EXERCISES TO COMPLETE>
(A) Switch "relics" to "remnants" and write out everything in the passage on MySpace bands from "For this generation" down to "audience is online.".
(B) Decide whether each statement agrees with the passage on MySpace bands, answering yes or no and quoting the words of the passage that settle it: (i) Major label revenue is declining. (ii) MySpace bands give away entire albums as free downloads. (iii) The acts in the new middle class sell on the order of 50,000 to 500,000 discs per release.

EXTRACTED TEXT>
= = = =
These artists have discovered what could be the first serious business model for music in the post-Napster era. The old way of doing things, which counted on a few blockbusters to finance dozens of expensive failures, is yielding little besides a decline in major label revenue. By contrast, "MySpace bands," as the site's publicist refers to them, keep production and promotion costs as low as possible. They give away their best two or three songs as downloads or streams and use social networking and email blasts to reach an audience hungry for new music. Converts become zealots, more than making up for any lost CD revenue through sales of concert tickets, T-shirts, messenger bags, hoodies, posters, and bumper stickers. With little fanfare, these groups are creating a new middle class of popular music: acts that can make a full-time living selling only a modest number of discs, on the order of 50,000 to 500,000 per release.

For this generation of musicians, the mass market and the hit-making apparatus it supports are relics of a bygone age. The new reality is that their audience isn't listening to radio or vegging out in front of MTV. The audience is online.
= = = =
PROVIDED MATERIAL>
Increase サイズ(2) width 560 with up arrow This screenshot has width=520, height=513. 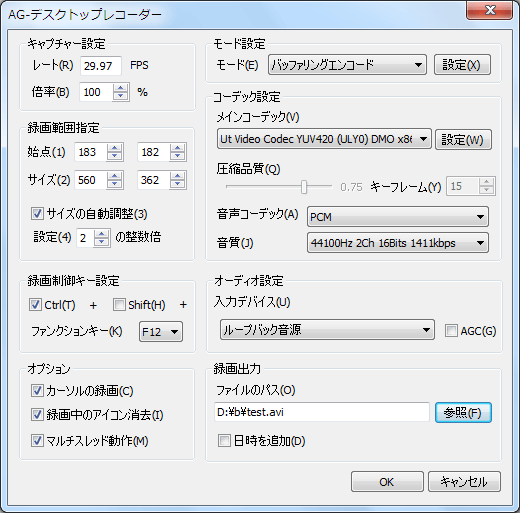pos(114,176)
= = = =
TASK SOLUTIONS>
(A)
For this generation of musicians, the mass market and the hit-making apparatus it supports are remnants of a bygone age. The new reality is that their audience isn't listening to radio or vegging out in front of MTV. The audience is online.

(B)
(i) Yes: "is yielding little besides a decline in major label revenue"
(ii) No: "They give away their best two or three songs as downloads or streams"
(iii) Yes: "on the order of 50,000 to 500,000 per release"